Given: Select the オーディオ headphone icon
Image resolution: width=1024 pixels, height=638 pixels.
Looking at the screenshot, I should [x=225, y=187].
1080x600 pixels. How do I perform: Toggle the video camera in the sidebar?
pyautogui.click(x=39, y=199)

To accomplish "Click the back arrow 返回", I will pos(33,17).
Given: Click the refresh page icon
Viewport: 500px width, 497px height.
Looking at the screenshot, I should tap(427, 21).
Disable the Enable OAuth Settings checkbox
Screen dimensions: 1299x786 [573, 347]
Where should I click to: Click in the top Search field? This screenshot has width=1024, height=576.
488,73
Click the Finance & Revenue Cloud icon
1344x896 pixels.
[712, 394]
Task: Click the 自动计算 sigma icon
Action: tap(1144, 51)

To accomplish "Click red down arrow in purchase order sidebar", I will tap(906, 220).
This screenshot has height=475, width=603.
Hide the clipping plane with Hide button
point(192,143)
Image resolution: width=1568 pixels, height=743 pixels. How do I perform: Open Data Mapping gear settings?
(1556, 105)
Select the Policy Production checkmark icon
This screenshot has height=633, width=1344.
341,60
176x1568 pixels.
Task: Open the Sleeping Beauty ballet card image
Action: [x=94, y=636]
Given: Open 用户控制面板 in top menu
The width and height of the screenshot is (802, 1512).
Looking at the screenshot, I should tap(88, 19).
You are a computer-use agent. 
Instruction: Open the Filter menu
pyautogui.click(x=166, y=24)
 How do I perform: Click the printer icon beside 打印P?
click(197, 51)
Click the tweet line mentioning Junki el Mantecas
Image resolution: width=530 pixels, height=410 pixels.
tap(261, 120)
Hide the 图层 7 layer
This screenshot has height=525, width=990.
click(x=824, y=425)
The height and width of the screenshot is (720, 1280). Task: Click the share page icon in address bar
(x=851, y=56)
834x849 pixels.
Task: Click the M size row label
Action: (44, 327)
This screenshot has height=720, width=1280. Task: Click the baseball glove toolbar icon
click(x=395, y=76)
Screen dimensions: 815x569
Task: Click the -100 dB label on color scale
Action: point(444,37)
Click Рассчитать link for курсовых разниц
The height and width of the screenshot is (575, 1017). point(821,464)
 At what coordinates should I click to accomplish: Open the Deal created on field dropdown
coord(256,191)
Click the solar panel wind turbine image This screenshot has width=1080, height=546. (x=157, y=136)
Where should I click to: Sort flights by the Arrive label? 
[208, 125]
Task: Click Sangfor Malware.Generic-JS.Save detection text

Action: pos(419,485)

____

> **Work required**: Copy each line in the listing where "Given" appears.

> **Output of the exercise**:
Given: Select the オーディオ headphone icon
Given: Click the refresh page icon
Given: Open 用户控制面板 in top menu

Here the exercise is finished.